Later, Herman enters a race, driving Grandpa's custom dragster, the "DRAG-U-LA". Grace and Freddie plot to kill Herman to stop him from winning the race; thanks to the Gryphon posing as Roger, but with Lily's help, he wins. The British Munsters and their butler, Cruikshank (John Carradine) including his daughter, Millie the barmaid revealed to be the Gryphon who sought to become Lady Munster, are all exposed and apprehended by the police. Herman captures Freddie and Grace by tossing tires on them. Lady Effigie is sent to Shroudshire's police station with her butler by Lily and Eddie (Butch Patrick). Herman and his family donate the land and Munster Hall to the city for historic preservation. Roger and Marilyn get together and hope to see each other again. Herman and his family head for their American home.

==Cast==
- Fred Gwynne as Herman Munster
- Yvonne De Carlo as Lily Munster
- Al Lewis as Grandpa
- Butch Patrick as Eddie Munster
- Debbie Watson as Marilyn Munster
- Terry-Thomas as Freddie Munster
- Hermione Gingold as Lady Effigie Munster
- Robert Pine as Roger Moresby
- John Carradine as Cruikshank
- Bernard Fox as Squire Lester Moresby
- Richard Dawson as Joey
- Jeanne Arnold as Grace Munster
- Maria Lennard as Millie Cruikshank
- Cliff Norton as Herbert
- Diana Chesney as Mrs. Moresby
- Arthur Malet as Alfie
- Ben Wright as Hennesy

==Production==
===Development===
This film offered audiences an opportunity to see the Munsters in Technicolor rather than the black-and-white format of the television series, but was not a commercial success upon its original theatrical release. It was produced and released at least partly in order to introduce the characters and concept to foreign audiences, as it came in advance of international syndication for the film's source material (the television series' 70 episodes).

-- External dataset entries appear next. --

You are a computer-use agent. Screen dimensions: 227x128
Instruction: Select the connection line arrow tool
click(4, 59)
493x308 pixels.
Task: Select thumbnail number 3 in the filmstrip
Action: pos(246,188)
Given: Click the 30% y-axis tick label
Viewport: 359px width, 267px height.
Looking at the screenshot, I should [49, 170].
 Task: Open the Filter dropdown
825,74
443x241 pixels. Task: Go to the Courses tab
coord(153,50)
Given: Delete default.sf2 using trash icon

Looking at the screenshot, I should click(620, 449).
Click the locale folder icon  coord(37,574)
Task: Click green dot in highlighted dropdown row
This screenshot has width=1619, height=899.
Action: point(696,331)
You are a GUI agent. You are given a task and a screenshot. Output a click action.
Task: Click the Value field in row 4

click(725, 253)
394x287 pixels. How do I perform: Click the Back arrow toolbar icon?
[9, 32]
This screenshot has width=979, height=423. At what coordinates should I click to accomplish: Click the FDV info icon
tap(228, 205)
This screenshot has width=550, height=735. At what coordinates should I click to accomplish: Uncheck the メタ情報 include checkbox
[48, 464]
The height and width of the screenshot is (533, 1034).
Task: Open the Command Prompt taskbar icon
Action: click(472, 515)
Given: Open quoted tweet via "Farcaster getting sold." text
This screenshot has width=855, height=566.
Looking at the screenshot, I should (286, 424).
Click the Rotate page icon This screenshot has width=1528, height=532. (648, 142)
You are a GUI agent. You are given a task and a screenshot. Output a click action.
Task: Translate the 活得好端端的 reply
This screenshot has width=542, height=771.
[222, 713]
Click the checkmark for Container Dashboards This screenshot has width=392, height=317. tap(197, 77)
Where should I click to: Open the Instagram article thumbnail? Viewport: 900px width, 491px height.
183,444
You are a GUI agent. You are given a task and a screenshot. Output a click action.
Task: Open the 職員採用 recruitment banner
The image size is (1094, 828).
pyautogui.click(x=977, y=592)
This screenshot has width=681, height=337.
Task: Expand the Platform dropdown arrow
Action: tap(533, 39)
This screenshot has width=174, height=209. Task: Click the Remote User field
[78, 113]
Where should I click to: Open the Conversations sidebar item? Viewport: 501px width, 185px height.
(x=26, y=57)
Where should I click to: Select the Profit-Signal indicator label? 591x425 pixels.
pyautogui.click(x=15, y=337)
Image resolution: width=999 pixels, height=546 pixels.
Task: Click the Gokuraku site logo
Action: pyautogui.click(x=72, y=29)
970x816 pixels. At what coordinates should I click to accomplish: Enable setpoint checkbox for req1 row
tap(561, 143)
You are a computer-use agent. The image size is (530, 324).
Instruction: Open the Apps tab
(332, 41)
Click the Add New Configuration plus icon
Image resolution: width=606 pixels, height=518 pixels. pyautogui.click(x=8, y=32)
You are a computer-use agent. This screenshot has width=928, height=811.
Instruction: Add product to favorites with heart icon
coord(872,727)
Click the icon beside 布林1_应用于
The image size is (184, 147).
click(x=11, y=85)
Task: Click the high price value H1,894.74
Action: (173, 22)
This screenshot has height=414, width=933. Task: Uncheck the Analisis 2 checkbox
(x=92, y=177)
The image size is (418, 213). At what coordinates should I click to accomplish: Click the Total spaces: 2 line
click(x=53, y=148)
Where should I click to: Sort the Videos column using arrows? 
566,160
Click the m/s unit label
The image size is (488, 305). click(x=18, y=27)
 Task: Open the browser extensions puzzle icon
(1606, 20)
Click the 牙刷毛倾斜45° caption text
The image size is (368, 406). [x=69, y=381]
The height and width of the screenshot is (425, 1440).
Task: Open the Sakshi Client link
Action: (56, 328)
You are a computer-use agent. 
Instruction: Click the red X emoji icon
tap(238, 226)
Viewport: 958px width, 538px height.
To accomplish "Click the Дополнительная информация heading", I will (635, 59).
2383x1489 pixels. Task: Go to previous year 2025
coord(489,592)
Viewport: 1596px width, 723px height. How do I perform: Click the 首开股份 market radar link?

For the Transatlantic crossing, stock footage of the American passenger ocean liner, the SS United States, near the end of its active career, was utilized. Although most of the film is set in fictional "Shroudshire, England" the automobile racing scenes were shot at the Paramount Ranch Racetrack in Agoura, California. They featured the "DRAG-U-LA" custom dragster designed by famous auto customizer George Barris.

== Home media ==
In 1997, GoodTimes Entertainment released Munster, Go Home! on VHS alongside the 1981 made-for-TV reunion movie The Munsters' Revenge. The VHS version of Munster, Go Home! is presented in an open matte 1:33:1 aspect ratio. In 2001, GoodTimes Entertainment released a DVD version of the film using the same transfer. In 2006, Universal Home Entertainment released a two-feature DVD featuring Munster, Go Home! and The Munsters' Revenge. The Universal transfer is sourced from an original print and presented in its original theatrical 1.85:1 aspect ratio.

It was made available in Region 4 on DVD in September 2016.

It was released on blu-ray through Shout Factory on March 31, 2020.